DATA TO USE.
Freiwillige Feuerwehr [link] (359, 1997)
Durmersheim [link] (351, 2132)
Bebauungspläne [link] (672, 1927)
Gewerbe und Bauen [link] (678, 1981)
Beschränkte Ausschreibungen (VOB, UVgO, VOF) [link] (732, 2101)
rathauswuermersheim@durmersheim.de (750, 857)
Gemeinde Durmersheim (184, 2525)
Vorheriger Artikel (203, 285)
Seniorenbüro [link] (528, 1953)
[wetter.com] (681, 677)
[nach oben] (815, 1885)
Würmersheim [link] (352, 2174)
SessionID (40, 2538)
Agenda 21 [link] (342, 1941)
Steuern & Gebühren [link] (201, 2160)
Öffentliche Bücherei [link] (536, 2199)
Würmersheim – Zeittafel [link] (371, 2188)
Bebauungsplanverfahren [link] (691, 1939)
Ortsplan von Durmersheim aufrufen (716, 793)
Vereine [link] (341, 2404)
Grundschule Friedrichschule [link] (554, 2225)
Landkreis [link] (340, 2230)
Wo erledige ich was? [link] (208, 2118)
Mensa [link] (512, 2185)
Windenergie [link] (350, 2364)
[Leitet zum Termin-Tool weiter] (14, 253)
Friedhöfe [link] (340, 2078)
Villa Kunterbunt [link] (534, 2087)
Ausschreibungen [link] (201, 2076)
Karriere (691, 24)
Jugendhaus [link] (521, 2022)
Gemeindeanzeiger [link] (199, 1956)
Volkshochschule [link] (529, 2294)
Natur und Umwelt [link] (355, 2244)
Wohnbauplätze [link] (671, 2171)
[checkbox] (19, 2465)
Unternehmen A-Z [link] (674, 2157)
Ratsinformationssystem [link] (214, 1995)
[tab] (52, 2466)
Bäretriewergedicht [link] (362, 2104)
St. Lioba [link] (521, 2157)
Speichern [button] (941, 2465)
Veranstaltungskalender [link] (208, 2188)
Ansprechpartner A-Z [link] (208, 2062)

WORK TO BE COMPLETED.
Recite the full listing above exactly.

WRITTEN SOLUTION.
Freiwillige Feuerwehr [link] (359, 1997)
Durmersheim [link] (351, 2132)
Bebauungspläne [link] (672, 1927)
Gewerbe und Bauen [link] (678, 1981)
Beschränkte Ausschreibungen (VOB, UVgO, VOF) [link] (732, 2101)
rathauswuermersheim@durmersheim.de (750, 857)
Gemeinde Durmersheim (184, 2525)
Vorheriger Artikel (203, 285)
Seniorenbüro [link] (528, 1953)
[wetter.com] (681, 677)
[nach oben] (815, 1885)
Würmersheim [link] (352, 2174)
SessionID (40, 2538)
Agenda 21 [link] (342, 1941)
Steuern & Gebühren [link] (201, 2160)
Öffentliche Bücherei [link] (536, 2199)
Würmersheim – Zeittafel [link] (371, 2188)
Bebauungsplanverfahren [link] (691, 1939)
Ortsplan von Durmersheim aufrufen (716, 793)
Vereine [link] (341, 2404)
Grundschule Friedrichschule [link] (554, 2225)
Landkreis [link] (340, 2230)
Wo erledige ich was? [link] (208, 2118)
Mensa [link] (512, 2185)
Windenergie [link] (350, 2364)
[Leitet zum Termin-Tool weiter] (14, 253)
Friedhöfe [link] (340, 2078)
Villa Kunterbunt [link] (534, 2087)
Ausschreibungen [link] (201, 2076)
Karriere (691, 24)
Jugendhaus [link] (521, 2022)
Gemeindeanzeiger [link] (199, 1956)
Volkshochschule [link] (529, 2294)
Natur und Umwelt [link] (355, 2244)
Wohnbauplätze [link] (671, 2171)
[checkbox] (19, 2465)
Unternehmen A-Z [link] (674, 2157)
Ratsinformationssystem [link] (214, 1995)
[tab] (52, 2466)
Bäretriewergedicht [link] (362, 2104)
St. Lioba [link] (521, 2157)
Speichern [button] (941, 2465)
Veranstaltungskalender [link] (208, 2188)
Ansprechpartner A-Z [link] (208, 2062)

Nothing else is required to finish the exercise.